[Saved entries]
○ ○ ○ ○ ○

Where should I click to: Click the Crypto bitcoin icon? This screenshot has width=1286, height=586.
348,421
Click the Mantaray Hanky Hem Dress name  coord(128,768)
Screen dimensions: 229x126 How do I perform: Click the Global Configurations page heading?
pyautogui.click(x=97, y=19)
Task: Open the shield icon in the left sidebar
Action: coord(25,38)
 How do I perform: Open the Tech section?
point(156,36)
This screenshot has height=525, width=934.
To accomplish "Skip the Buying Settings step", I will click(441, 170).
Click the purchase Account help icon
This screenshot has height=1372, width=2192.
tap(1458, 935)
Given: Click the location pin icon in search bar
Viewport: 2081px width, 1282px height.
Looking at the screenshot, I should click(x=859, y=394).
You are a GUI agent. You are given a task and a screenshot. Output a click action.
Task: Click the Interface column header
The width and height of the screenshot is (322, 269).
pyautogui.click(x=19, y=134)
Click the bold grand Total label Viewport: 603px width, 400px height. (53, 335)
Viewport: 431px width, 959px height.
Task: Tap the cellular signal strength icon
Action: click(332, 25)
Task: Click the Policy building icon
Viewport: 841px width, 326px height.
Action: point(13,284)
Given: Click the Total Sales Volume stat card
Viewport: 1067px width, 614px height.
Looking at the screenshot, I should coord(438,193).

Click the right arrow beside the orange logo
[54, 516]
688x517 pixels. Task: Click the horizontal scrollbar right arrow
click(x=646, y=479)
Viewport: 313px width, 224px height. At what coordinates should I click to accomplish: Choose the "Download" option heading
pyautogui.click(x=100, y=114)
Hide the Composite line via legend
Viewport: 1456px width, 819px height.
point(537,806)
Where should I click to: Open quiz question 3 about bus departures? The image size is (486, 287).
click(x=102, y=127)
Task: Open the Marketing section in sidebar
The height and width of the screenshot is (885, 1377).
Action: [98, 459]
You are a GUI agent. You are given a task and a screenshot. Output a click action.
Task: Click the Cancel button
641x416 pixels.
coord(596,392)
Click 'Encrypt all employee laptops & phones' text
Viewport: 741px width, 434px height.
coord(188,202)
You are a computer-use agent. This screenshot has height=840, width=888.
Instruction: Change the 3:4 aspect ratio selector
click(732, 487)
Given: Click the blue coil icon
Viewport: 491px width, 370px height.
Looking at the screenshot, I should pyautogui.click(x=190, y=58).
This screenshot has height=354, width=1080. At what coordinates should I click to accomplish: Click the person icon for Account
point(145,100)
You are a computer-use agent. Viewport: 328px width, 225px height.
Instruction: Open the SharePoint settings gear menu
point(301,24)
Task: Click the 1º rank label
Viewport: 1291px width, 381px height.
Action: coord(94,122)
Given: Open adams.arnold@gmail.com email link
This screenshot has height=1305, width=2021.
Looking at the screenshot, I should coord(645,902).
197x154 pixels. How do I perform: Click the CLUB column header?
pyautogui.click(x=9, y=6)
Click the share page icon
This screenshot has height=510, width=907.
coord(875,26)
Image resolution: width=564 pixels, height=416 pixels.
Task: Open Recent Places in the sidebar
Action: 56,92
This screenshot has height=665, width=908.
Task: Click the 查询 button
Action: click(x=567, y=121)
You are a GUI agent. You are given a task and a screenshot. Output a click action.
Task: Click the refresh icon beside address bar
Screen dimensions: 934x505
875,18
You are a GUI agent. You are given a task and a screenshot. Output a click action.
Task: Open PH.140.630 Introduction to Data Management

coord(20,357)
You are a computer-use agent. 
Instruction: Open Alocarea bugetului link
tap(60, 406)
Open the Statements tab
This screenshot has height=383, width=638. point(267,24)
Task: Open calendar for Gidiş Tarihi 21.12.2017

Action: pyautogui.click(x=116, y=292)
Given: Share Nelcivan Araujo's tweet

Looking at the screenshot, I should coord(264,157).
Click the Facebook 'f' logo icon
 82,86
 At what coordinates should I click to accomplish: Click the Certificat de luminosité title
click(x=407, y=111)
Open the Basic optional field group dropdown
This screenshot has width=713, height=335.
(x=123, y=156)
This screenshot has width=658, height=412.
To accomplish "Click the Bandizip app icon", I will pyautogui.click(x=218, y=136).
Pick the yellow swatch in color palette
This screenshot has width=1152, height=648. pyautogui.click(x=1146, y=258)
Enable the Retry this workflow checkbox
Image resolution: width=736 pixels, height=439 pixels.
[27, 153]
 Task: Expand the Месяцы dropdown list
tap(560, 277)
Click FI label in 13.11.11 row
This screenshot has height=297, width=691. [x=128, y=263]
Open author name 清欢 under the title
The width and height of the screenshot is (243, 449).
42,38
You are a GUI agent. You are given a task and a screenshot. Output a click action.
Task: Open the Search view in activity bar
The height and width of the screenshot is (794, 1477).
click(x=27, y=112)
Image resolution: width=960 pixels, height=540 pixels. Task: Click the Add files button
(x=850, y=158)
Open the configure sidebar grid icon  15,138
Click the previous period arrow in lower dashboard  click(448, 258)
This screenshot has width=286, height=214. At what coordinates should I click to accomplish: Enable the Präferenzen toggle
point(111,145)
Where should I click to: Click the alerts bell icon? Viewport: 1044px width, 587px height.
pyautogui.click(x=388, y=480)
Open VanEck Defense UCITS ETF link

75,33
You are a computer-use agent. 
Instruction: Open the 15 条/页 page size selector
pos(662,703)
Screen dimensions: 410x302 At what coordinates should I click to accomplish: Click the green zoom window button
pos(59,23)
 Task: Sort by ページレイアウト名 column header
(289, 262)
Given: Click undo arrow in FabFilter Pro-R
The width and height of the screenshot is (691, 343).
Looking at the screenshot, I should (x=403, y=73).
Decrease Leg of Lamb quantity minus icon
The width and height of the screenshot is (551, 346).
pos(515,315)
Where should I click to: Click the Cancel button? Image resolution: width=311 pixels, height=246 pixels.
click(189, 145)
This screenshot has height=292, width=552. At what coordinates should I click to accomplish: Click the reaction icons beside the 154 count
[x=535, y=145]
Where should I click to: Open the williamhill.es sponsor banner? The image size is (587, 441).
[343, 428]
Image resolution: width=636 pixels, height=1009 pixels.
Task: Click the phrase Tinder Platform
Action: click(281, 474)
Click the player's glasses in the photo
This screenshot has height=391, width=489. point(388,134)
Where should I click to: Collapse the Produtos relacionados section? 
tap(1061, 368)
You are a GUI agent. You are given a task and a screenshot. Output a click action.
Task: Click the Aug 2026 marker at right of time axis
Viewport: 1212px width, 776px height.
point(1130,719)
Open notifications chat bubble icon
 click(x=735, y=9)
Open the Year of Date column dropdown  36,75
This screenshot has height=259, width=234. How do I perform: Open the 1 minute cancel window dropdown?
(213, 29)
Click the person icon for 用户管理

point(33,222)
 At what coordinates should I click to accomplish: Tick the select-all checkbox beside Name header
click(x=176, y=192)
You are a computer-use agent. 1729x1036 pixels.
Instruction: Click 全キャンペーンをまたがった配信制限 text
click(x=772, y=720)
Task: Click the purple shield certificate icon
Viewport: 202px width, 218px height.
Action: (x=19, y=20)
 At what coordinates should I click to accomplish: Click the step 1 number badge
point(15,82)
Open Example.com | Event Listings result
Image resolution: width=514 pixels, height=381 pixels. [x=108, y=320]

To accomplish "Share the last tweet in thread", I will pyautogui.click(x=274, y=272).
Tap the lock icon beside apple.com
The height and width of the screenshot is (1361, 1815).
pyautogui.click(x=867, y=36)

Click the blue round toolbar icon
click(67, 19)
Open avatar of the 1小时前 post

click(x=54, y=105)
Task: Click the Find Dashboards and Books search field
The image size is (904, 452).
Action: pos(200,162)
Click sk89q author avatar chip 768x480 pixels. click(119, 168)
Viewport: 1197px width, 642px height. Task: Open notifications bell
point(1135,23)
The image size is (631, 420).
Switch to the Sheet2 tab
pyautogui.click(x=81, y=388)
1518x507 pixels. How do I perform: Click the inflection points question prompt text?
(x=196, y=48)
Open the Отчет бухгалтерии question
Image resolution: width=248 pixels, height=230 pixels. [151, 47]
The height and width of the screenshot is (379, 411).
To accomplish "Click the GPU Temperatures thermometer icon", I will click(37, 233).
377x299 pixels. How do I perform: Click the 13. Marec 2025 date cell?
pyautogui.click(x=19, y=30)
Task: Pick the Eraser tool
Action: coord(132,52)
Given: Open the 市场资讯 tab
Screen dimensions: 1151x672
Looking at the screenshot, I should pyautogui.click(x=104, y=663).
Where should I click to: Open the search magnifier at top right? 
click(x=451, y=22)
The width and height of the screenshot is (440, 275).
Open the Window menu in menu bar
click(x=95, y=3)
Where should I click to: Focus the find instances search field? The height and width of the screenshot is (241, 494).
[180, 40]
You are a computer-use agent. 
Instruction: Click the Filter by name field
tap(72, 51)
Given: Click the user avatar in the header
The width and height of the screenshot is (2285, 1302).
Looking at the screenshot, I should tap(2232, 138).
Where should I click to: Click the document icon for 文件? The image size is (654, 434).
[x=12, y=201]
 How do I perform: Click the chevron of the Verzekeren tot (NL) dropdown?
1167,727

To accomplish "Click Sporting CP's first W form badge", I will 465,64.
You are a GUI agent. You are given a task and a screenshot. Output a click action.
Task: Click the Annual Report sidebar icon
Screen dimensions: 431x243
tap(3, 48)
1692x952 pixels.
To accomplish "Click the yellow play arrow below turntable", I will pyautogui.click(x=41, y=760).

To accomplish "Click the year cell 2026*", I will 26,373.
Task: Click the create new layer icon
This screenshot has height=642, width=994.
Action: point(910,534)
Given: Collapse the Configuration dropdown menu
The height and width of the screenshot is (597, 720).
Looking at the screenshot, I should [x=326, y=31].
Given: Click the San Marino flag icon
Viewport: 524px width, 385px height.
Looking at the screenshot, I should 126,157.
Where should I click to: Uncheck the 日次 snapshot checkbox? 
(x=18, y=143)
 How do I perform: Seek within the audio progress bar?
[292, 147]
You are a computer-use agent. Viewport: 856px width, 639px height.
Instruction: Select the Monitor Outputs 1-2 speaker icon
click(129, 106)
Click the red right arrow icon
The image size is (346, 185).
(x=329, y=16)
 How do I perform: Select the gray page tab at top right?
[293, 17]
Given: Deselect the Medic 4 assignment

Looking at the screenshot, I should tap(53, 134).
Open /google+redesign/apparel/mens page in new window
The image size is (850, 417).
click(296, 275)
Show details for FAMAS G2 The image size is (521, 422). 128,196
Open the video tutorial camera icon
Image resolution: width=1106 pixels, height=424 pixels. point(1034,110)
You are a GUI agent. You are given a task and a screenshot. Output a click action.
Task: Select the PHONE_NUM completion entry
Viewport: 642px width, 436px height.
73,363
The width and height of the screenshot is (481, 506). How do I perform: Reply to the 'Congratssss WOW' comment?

○ ○ ○ ○ ○

Could you repeat the items above word for word, from the first item through the line containing "pyautogui.click(x=19, y=134)", including that line?

Where should I click to: Click the Crypto bitcoin icon? This screenshot has width=1286, height=586.
348,421
Click the Mantaray Hanky Hem Dress name  coord(128,768)
Screen dimensions: 229x126 How do I perform: Click the Global Configurations page heading?
pyautogui.click(x=97, y=19)
Task: Open the shield icon in the left sidebar
Action: coord(25,38)
 How do I perform: Open the Tech section?
point(156,36)
This screenshot has height=525, width=934.
To accomplish "Skip the Buying Settings step", I will click(441, 170).
Click the purchase Account help icon
This screenshot has height=1372, width=2192.
tap(1458, 935)
Given: Click the location pin icon in search bar
Viewport: 2081px width, 1282px height.
Looking at the screenshot, I should click(x=859, y=394).
You are a GUI agent. You are given a task and a screenshot. Output a click action.
Task: Click the Interface column header
The width and height of the screenshot is (322, 269).
pyautogui.click(x=19, y=134)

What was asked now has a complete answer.